I had read before that oysters used to be the food of the poor in England, but I didn't realise it was quite to this extent:
As the population of London boomed, doubling again and again from the 16th century onwards, these little nuggets of protein became an irresistible way for the fishermen of anywhere within reach of the capital to make a living....
 
The oyster boom expanded as industrialisation accelerated, with oysters fuelling industrial Britain’s industrious workers. Modern machinery made them easier to catch, store and transport, and oysters became the signature food of Victorian Britain.
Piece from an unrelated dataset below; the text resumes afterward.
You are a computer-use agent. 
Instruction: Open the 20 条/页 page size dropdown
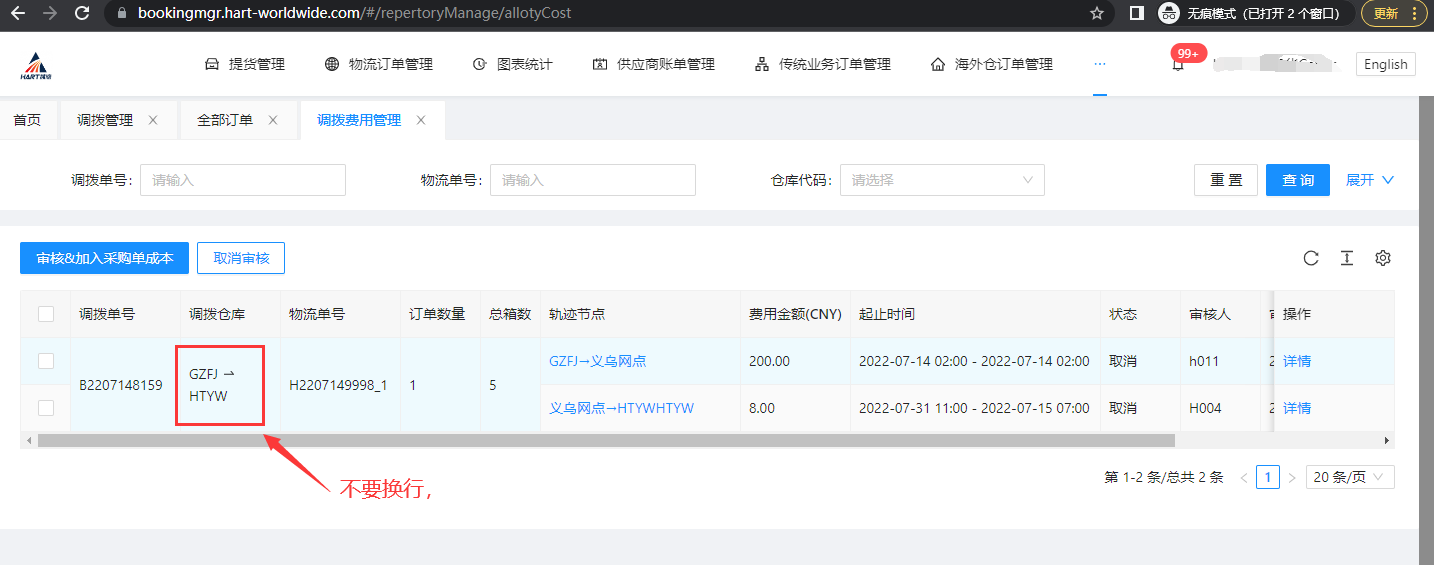point(1349,477)
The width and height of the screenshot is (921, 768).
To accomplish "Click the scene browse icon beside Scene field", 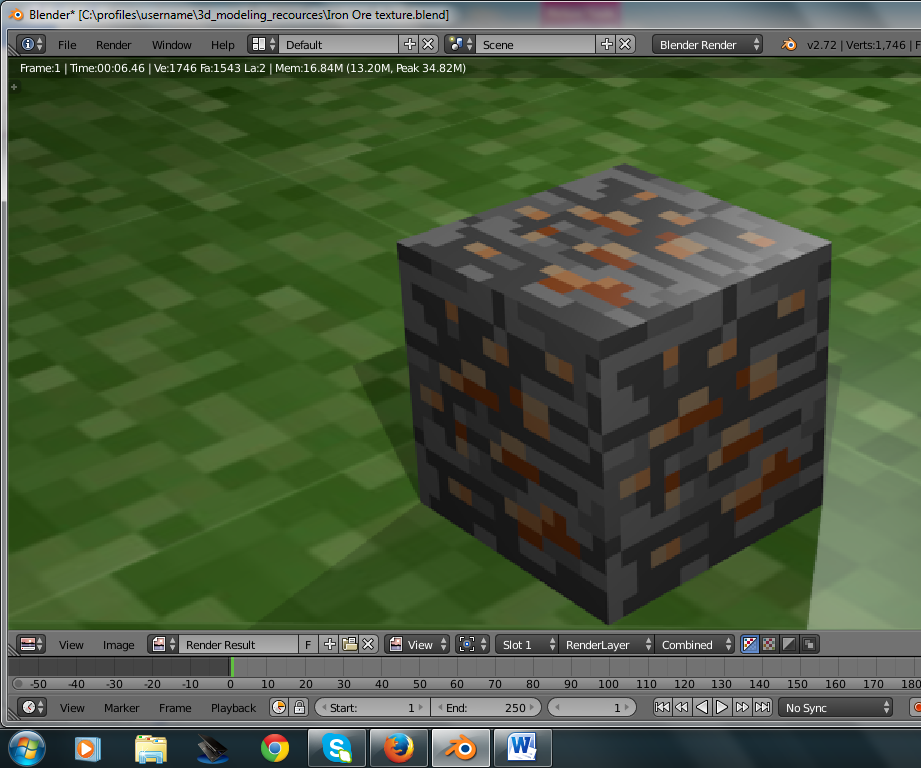I will click(x=456, y=44).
“The poorer a place is, the greater call there seems to be for oysters. Look here, sir; here’s a oyster stall to every half dozen houses. The streets lined with ‘em. Blessed if I don’t think that ven a man’s wery poor, he rushes out of his lodgings and eats oysters in reg’lar desperation,” remarks Sam Weller in Charles Dickens’ The Pickwick Papers.

That was published in 1836, and Londoners were only just getting going. In 1864, they consumed 700 million oysters. That’s five oysters a week, every week, for each man, woman and child in the city.


The same was true elsewhere in Britain, with predictable results. Oyster fishing began to collapse in Scottish waters in the 1870s, and had all but ceased there by 1920. In the 19th century, fishermen discovered a 200 by 70 mile oyster bed on the seabed between England and Germany, and had cleaned it out within decades. 

And we have still not learned from our mistakes. In the 1970s, fishermen found oysters in the Solent, the channel between the Isle of Wight and the South Coast, giving hope that the industry could be reborn sustainably, but we ate them all instead.